Lee's operations in the autumn of 1862 gave the confederates possession of Winchester, which they held for some months, when it came again into the hands of the federals. In June, 1863, it was occupied by about 7,000 men under Milroy. The advance of Lee's army, moving toward Pennsylvania, appeared in force near the town on the 13th; Milroy retreated toward Harper's Ferry, but was intercepted (June 15), and his troops were captured or dispersed, the cavalry only escaping. Besides a few killed and wounded, he lost 4,000 prisoners, about 30 guns, many small arms, and nearly 300 wagons; the confederate loss was 47 killed and 219 wounded. On July 24, 1864, Crook with a small Union force unexpectedly encountered Early near Winchester, and on the 24th was defeated with a loss of 1,200. In August Sheridan was placed in command on the Shenandoah, and soon moved upon Winchester. Early fell back, and Sheridan took up a position about 10 m. E., while Early occupied the town, his principal force being on the Opequan creek, 4 m. distant. Here he was attacked on Sept. 19 by Sheridan, defeated, and driven back to Winchester, whence during the night he fell back 8 m. further to Fisher's Hill, where he took up a strong position.

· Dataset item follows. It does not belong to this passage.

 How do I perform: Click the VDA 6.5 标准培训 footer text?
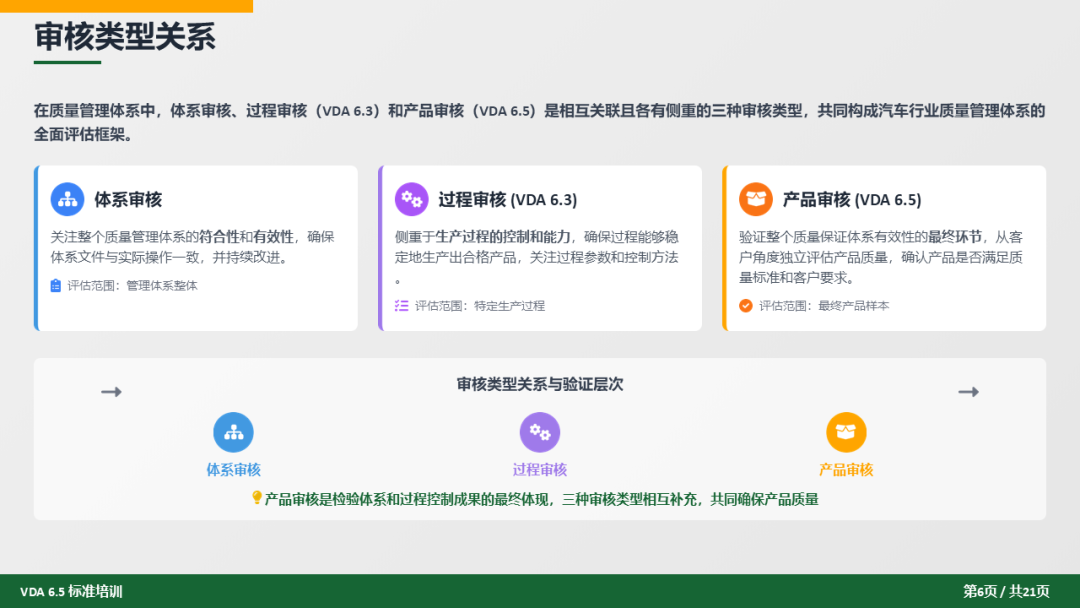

This action is called by the confederates the battle of Winchester, by others that of the Opequan. The Union loss was 4,990, of whom 653 were killed, 3,719 wounded, and 618 captured. The entire confederate loss was probably about 6,000; 2,000 wounded were found in the hospitals at Winchester, and nearly 3,000 prisoners were captured on the field and in the pursuit. On the 22d Sheridan attacked Early at Fisher's Hill, and routed him after a brief action. The loss in killed and wounded was about 300 on each side, the confederates also losing 1,100 prisoners. Sheridan pursued up the valley for nearly 50 m., when he returned to Cedar creek, half way between Fisher's Hill and Winchester. At daybreak of Oct. 19, after a rapid night march, Early surprised the Union camps at Cedar creek, captured more than 20 guns, and before 9 o'clock seemed to have won a complete victory. But most of his men scattered themselves in search of food and plunder, and the federals, after being hotly pursued three miles, began to make a stand. Sheridan, who had been called to Washington, and had slept the night before at Winchester, was riding toward the front, and when a mile and a half from the town he met the fugitives.

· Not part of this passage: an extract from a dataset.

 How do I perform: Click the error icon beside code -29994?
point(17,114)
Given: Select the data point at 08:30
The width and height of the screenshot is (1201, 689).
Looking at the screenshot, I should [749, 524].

With a brigade which had been left at Winchester he moved upon the enemy, who had begun to intrench themselves. The action was sharp but brief, and resulted in the rout of the confederates, who abandoned all their guns and trains. Early's army was completely broken up. The Union loss at Cedar creek was 5,990, including about 2,000 temporarily missing. The confederate loss was barely half as great; there were 1,500 prisoners, and about as many killed and wounded.